Au line-up, l’ambiance est décontractée. Du reggae et du R’n’B s’échappe des enceintes. De temps en temps, des sifflements fusent pour annoncer une grosse série de vagues. Paradoxalement, pour les habitués de cette étape du circuit pro, organisée chaque année par la World Surf League, le spot est très calme. Hermann Aurentz, qui habite à Vairao, le village à côté de Teahupo’o, accueille le temps des JO la presse du monde entier sur son bateau. Analyse mitigée jusque-là : «Ce n’est pas comme d’habitude, normalement c’est plus festif et familial. Il y a beaucoup plus de monde, certains viennent même en paddle ou en kayak. Il y a de la musique et les gens peuvent se baigner. C’est la fête, quoi ! Mais là, pour les JO, la sécurité l’a emporté sur le reste.»
Un rideau de pluie ruisselle sur les montagnes vertes coniques de Teahupo’o. Un vent de nord-est s’est levé violemment. «Normalement à cette période il vient du sud. Mais à chaque fois qu’il y a une compétition, il y a ce vent», observe Hermann Aurentz. Comme si la vague refusait d’être domptée. «Nos ancêtres nous ont toujours dit qu’il faut être accepté par la vague pour la surfer», poursuit-il.
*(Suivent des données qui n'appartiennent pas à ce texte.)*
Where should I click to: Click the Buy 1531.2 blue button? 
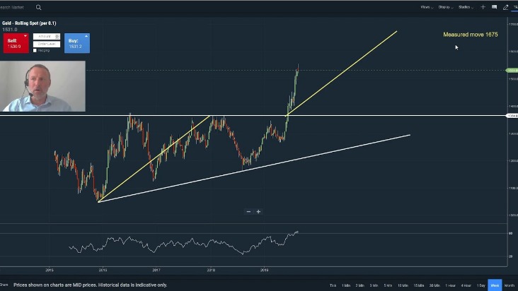[77, 43]
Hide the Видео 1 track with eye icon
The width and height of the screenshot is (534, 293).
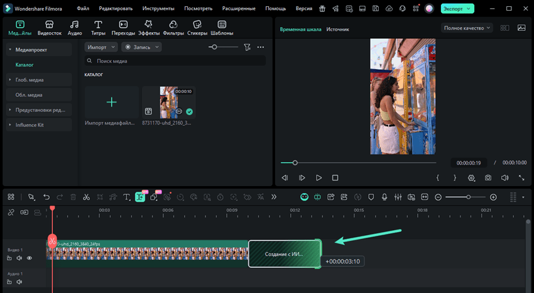coord(29,258)
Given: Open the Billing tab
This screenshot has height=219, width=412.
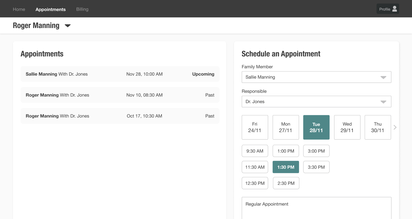Looking at the screenshot, I should (x=82, y=9).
Soudain le plan d’eau s’anime. Kauli Vaast, le quatrième Français engagé dans la compétition, débarque en jet ski avec son coach Jérémy Florès pour observer le spot avant son round. «Dans ces conditions-là, il faut être très technique et bien choisir ses vagues», analyse Haunui Faraire, en multipliant les marches avant et arrière, pour garder la distance de sécurité avec les bateaux qui l’entourent. Il faut avoir des yeux partout. Ce n’est pas du poisson que l’on a à bord, il y a des vies en jeu.» Et du matériel. Sur son bateau, se trouve une partie des photographes qui couvrent la compétition. Dans l’eau, aux plus près des surfeurs et du danger du «mur de crânes» (Teahupo’o, en vieux tahitien) Ben Thouard et Tim Mckenna, deux légendes de la photographie de surf; capturent à la nage les tubes légendaires de la compétition.
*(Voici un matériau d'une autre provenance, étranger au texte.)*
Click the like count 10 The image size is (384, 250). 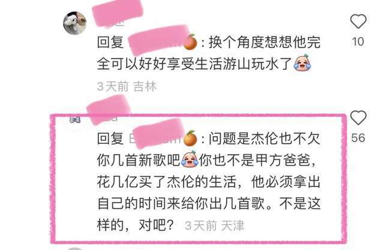pyautogui.click(x=358, y=41)
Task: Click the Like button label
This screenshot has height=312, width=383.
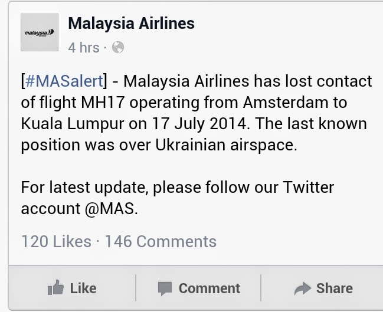Action: 83,288
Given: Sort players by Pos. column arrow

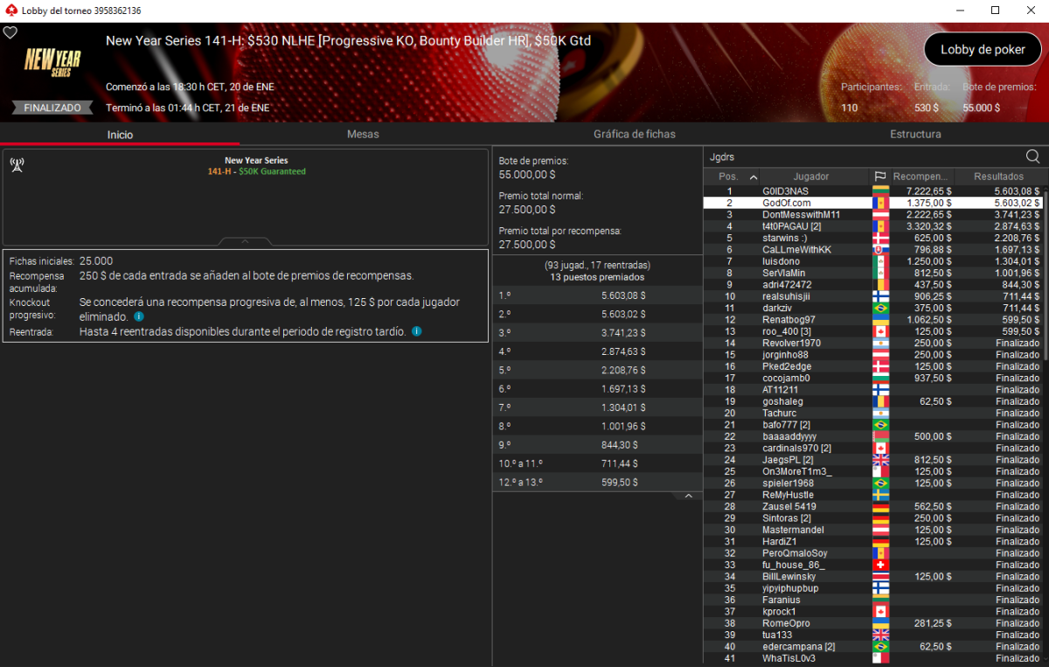Looking at the screenshot, I should click(x=754, y=176).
«J’ai failli me tuer deux ou trois fois sur les cailloux»
Il est 13h40. Kauli Vaast rejoint le pic sous les encouragements de la flottille. De la tour des juges, une voix annonce le lancement de la quatrième série qui oppose le surfeur français de 22 ans au Sud-Africain Matthew McGillivray. Le vent est retombé et le ciel bleu dévoile un lagon translucide. Vaast se lance sur sa première vague et sort du tube sous les applaudissements. Il enchaîne sur un second tube, avant de disparaître derrière l’épaule de la vague. Sur le plan d’eau, tout le monde retient son souffle et explose de joie lorsqu’il réapparaît dans les airs avec une impressionnante manœuvre à seulement quelques mètres du récif découvert. IL a donc enchaîné un 360° aérien et un «superman», cette figure dans laquelle le surfeur, dans les airs, ne tient plus sa planche que par les mains.
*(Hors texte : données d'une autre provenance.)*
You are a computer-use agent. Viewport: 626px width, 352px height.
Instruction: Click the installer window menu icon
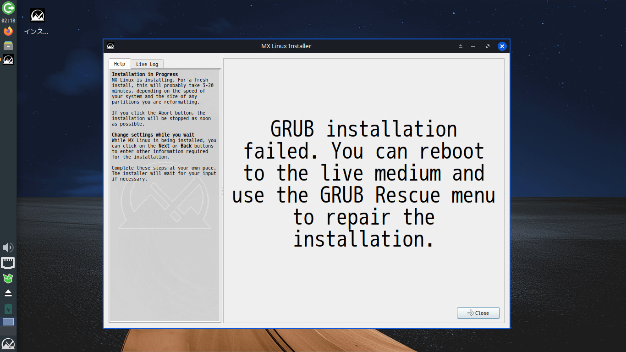pos(110,46)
Survolant les repêchages, Vaast décroche son ticket pour les huitièmes de finale. La France a quatre qualifiés sur quatre. «J’ai failli me tuer deux ou trois fois sur les cailloux, mais voilà, ça passe. Je suis content d’avoir retrouvé mes sensations dans la série et d’avoir eu deux bons scores, ça fait beaucoup de bien», débriefe le jeune surfeur. Au prochain coup, il affrontera l’Américain Griffin Colapinto. Son capitaine, Joan Duru, fera face au Mexicain Alan Cleland. Côté femmes, le duel tricolore se prépare : Vahine Fierro et Johanne Defay se disputeront leur place en quart. Le soleil vient de se coucher sur le village. Tous les bateaux ont quitté le spot. La vague de Teahupo’o a elle aussi le droit à un peu de repos, avant les prochaines épreuves qui se poursuivront, si les conditions météo le permettent, lundi 29 juillet à Tahiti.